A travers sa fresque sentimentale, et en deux heures quarante montre en main, le réalisateur tente de raconter les années 80 dans le nord de l’Hexagone. Son angle ? Les jeunes mirettes du duo Jackie et Clotaire tentant vaille que vaille de s’extraire du déterminisme social qui les contraint à une existence sans saveur. Ces deux-là grandissent entre les bancs de l’école et les docks de l’environnement portuaire. Elle potasse ses cours, il zone dans le quartier avec ses potes. Soudain, leurs chemins se croisent. Et c'est l’amour fou. Au premier regard. Si la vie s’efforce de les séparer, le destin s’applique à les réunir, « comme s’ils étaient les deux ventricules d’un même cœur », dixit Lellouche.

Un joli cœur incarné, dans les eigthies, par les révélations Mallory Wanecque-Malik Frikah, tous deux hypnotisants de vérité dans leur jeu, et le duo Adèle Exarchopoulos-François Civil dans la partie nineties, ces derniers rappelant à qui veut bien le voir qu’ils ne sont pas les coqueluches du cinéma français pour rien. Mais, globalement, c’est tout le casting qui illumine ce mélo : Benoît Poelvoorde, Alain Chabat, Raphaël Quenard, Jean-Pascal Zadi, Vincent Lacoste forment une galerie de personnages inoubliables, qui déambulent au son d’une bande originale éclectique, dans laquelle on retrouve notamment The Cure, Prince, Deep Purple, Billy Idol ou encore les frenchies casqués de Daft Punk.

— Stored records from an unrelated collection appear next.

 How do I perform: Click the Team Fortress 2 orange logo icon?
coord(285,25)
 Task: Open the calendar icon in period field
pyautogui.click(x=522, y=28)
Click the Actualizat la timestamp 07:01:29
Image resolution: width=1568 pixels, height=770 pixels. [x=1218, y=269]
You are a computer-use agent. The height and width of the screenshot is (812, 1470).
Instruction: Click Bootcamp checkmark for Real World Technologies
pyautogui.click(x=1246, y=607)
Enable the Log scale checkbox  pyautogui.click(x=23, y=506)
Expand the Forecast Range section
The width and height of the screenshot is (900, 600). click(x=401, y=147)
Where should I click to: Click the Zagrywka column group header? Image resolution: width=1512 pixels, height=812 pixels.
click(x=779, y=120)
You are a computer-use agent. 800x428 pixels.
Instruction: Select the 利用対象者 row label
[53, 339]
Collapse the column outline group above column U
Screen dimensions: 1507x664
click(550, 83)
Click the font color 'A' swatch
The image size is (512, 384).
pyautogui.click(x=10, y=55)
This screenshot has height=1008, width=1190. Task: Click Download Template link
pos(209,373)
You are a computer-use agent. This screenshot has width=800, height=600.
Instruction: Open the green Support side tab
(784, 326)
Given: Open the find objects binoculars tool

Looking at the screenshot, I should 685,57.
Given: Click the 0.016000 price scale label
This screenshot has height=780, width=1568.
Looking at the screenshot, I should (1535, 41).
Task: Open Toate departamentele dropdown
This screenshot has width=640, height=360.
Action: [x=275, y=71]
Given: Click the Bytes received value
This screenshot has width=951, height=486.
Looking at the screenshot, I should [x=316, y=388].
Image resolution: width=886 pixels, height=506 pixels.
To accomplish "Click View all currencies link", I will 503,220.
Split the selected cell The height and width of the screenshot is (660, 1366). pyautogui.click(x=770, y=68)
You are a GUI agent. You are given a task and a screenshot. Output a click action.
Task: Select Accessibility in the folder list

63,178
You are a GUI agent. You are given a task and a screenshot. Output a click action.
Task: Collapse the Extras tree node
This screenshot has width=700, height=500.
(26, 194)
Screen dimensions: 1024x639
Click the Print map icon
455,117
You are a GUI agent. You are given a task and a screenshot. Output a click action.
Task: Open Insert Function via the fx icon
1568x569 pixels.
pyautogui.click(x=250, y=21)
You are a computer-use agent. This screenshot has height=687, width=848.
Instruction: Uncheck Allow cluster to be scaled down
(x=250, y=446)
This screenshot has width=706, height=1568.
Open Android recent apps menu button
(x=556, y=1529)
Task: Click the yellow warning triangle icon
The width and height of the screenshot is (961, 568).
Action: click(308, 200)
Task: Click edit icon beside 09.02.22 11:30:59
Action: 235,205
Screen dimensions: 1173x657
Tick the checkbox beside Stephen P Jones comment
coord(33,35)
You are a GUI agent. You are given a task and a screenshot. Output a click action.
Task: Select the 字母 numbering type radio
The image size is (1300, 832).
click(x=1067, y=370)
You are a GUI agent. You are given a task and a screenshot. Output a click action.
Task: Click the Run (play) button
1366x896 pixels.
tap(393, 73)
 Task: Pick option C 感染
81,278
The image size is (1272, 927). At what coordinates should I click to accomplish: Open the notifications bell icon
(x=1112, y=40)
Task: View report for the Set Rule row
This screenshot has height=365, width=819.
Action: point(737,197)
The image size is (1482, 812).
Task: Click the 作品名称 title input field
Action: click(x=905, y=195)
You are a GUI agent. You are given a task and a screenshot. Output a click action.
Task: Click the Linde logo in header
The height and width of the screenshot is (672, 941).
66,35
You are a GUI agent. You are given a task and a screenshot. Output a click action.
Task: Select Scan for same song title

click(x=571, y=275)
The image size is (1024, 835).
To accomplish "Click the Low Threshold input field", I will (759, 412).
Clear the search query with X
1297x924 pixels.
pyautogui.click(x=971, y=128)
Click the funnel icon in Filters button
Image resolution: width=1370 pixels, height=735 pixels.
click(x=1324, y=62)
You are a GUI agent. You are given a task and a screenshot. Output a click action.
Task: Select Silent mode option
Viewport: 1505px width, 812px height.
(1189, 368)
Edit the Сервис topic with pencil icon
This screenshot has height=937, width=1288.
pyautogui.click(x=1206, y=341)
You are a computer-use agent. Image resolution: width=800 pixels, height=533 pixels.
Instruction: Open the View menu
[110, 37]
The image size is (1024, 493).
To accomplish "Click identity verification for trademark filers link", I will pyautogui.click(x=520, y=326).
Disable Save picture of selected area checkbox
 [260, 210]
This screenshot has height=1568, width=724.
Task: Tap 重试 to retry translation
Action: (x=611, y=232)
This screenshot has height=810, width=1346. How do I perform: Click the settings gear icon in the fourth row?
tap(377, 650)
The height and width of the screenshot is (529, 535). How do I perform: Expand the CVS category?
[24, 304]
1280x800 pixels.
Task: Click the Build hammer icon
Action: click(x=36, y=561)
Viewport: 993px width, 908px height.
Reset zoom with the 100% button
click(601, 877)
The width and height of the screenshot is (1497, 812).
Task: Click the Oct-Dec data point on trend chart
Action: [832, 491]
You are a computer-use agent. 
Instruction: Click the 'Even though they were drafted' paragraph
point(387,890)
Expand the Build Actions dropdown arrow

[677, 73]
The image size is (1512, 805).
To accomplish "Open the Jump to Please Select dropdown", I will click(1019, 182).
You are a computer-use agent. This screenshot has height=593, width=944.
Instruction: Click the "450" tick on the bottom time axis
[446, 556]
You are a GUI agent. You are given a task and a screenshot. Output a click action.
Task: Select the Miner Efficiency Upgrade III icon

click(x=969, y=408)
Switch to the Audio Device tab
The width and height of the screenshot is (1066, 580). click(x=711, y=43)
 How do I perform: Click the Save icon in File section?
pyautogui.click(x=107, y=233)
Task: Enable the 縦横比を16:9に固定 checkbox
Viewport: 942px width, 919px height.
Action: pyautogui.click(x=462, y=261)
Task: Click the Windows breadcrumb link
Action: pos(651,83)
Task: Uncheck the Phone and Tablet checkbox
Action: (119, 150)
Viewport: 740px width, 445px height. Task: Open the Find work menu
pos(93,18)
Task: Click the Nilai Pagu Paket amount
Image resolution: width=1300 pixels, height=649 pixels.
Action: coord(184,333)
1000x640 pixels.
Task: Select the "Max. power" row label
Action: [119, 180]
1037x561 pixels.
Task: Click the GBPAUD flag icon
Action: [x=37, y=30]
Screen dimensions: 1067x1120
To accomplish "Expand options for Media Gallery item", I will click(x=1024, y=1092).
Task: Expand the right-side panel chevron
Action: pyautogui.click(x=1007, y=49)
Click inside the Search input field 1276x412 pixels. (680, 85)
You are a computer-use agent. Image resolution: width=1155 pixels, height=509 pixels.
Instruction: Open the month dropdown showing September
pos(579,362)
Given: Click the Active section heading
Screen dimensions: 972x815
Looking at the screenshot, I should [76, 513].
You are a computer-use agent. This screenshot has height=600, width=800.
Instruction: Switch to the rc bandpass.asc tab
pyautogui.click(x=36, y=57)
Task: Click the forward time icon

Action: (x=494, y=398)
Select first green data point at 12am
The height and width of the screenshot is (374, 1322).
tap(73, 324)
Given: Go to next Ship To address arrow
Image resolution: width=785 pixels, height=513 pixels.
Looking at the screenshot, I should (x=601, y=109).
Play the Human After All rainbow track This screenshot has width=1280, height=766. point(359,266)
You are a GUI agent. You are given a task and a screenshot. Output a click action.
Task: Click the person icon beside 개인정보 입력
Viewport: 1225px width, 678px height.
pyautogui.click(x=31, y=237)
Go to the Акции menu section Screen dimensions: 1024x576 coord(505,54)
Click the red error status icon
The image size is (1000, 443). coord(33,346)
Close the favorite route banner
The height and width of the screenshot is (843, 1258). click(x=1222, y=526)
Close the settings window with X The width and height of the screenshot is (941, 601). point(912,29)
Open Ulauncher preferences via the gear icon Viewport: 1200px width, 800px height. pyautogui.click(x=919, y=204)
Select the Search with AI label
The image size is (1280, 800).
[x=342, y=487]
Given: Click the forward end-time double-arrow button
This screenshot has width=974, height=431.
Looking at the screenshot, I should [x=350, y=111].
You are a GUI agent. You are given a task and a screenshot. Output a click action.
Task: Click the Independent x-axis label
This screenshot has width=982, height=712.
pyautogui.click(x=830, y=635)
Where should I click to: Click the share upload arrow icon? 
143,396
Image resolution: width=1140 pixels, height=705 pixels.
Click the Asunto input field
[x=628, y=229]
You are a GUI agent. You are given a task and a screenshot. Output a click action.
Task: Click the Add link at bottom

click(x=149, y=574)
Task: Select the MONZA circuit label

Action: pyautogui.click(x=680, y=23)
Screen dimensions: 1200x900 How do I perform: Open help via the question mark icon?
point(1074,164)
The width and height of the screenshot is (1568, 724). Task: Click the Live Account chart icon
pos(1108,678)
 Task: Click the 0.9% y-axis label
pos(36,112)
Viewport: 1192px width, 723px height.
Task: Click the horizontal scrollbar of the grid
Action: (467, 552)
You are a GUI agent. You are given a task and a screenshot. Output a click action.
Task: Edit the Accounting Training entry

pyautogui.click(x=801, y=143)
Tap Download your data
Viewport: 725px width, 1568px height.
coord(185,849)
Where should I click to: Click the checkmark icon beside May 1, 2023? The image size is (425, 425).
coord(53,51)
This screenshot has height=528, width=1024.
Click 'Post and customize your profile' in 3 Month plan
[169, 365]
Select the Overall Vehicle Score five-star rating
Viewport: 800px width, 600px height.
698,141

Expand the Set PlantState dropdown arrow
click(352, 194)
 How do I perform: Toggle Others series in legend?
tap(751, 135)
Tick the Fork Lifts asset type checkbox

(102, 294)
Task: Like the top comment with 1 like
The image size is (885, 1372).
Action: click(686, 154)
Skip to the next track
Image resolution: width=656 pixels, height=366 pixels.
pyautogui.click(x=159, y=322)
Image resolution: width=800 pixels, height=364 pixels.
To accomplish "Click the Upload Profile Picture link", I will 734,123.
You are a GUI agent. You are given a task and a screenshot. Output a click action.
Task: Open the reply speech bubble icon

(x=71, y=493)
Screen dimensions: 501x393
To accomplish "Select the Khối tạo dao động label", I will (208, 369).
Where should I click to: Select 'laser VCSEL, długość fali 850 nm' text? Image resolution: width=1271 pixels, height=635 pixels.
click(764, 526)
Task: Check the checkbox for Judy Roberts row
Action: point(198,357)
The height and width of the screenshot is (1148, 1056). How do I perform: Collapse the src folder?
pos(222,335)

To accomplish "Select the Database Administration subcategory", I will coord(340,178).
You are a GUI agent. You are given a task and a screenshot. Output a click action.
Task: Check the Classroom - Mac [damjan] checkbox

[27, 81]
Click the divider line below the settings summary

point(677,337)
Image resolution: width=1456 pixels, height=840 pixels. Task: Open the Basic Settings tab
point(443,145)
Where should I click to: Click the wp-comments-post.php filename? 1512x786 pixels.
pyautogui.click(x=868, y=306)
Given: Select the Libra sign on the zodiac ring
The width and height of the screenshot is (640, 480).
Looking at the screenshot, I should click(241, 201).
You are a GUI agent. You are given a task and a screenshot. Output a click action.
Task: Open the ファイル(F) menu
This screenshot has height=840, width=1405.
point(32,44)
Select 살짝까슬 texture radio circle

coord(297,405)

Un plaisir de cinéma oufissime

L’Amour Ouf n’est pas exempt de tout défaut. Outre le tableau de certains clichés et autres poncifs regrettables, il y a des ratés, des scènes superfétatoires, des séquences boursouflées. A trop faire de l’épate, Lellouche, en mode « prouveur », en oublie ses personnages. Si le film n’entend pas être d’une grande subtilité avec l’un ou l’autre effet de manche maladroit, il s’embourbe parfois dans des élans emphatiques qui plombent son récit. Mais tout est pardonné, car sa générosité et son énergie emportent tout sur leur passage et nous transportent sans trop forcer au cœur de cette vertigineuse épopée romantique. Le Français offre ni plus ni moins qu’un geste de cinéma oufissime, avec toute la démesure que sous-entend son titre.